I have run into a slight problem with pyparsing that I can't seem to solve. I'd like to write a rule that will parse a multiline paragraph for me. The end goal is to end up with a recursive grammar that will parse something like:
Heading: awesome
This is a paragraph and then
a line break is inserted
then we have more text
but this is also a different line
with more lines attached
Other: cool
This is another indented block
possibly with more paragraphs
This is another way to keep this up
and write more things
But then we can keep writing at the old level
and get this
Into something like HTML: so maybe (of course with a parse tree, I can transform this to whatever format I like).
<Heading class="awesome">
<p> This is a paragraph and then a line break is inserted and then we have more text </p>
<p> but this is also a different line with more lines attached<p>
<Other class="cool">
<p> This is another indented block possibly with more paragraphs</p>
<p> This is another way to keep this up and write more things</p>
</Other>
<p> But then we can keep writing at the old level and get this</p>
</Heading>
I have managed to get to the stage where I can parse the heading row, and an indented block using pyparsing. But I can't:
Following from here, I can get the paragraphs to output to a single line, but there doesn't seem to be a way to turn this into a parse tree without removing the line break characters.

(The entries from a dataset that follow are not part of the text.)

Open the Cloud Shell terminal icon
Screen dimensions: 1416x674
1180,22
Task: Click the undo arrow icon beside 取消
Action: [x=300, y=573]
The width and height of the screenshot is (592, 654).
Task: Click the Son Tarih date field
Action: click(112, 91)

I believe a paragraph should be:
words = ## I've defined words to allow a set of characters I need
lines = OneOrMore(words)
paragraph = OneOrMore(lines) + lineEnd
But this doesn't seem to work for me. Any ideas would be awesome :)

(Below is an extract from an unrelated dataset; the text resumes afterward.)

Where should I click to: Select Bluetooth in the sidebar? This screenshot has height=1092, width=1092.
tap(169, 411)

So I managed to solve this, for anybody who stumbles upon this in the future. You can define the paragraph like this. Although it is certainly not ideal, and doesn't exactly match the grammar that I described. The relevant code is:
line = OneOrMore(CharsNotIn('\n')) + Suppress(lineEnd)
emptyline = ~line
paragraph = OneOrMore(line) + emptyline
paragraph.setParseAction(join_lines)
Where join_lines
is defined as:
def join_lines(tokens):
stripped = [t.strip() for t in tokens]
joined = " ".join(stripped)
return joined
That should point you in the right direction if this matches your needs :) I hope that helps!
The definition of empty line given above is definitely not ideal, and it can be improved dramatically. The best way I've found is the following:
empty_line = Suppress(LineStart() + ZeroOrMore(" ") + LineEnd())
empty_line.setWhitespaceChars("")
This allows you to have empty lines that are filled with spaces, without breaking the match.